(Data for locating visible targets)
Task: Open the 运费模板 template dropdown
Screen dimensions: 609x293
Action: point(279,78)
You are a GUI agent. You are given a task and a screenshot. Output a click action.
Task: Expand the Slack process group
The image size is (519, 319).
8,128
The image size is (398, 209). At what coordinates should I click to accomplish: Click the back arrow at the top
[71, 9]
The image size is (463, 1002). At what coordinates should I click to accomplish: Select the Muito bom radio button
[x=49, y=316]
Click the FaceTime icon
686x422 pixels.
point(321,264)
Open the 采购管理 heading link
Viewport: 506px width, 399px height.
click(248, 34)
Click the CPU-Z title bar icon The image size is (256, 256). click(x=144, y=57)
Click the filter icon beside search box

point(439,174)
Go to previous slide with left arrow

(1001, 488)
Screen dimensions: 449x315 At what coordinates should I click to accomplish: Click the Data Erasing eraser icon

**The problem:**
Transcribe all of the items above verbatim, keeping every line unchanged.

**Complete output:**
Task: Open the 运费模板 template dropdown
Screen dimensions: 609x293
Action: point(279,78)
You are a GUI agent. You are given a task and a screenshot. Output a click action.
Task: Expand the Slack process group
The image size is (519, 319).
8,128
The image size is (398, 209). At what coordinates should I click to accomplish: Click the back arrow at the top
[71, 9]
The image size is (463, 1002). At what coordinates should I click to accomplish: Select the Muito bom radio button
[x=49, y=316]
Click the FaceTime icon
686x422 pixels.
point(321,264)
Open the 采购管理 heading link
Viewport: 506px width, 399px height.
click(248, 34)
Click the CPU-Z title bar icon The image size is (256, 256). click(x=144, y=57)
Click the filter icon beside search box

point(439,174)
Go to previous slide with left arrow

(1001, 488)
Screen dimensions: 449x315 At what coordinates should I click to accomplish: Click the Data Erasing eraser icon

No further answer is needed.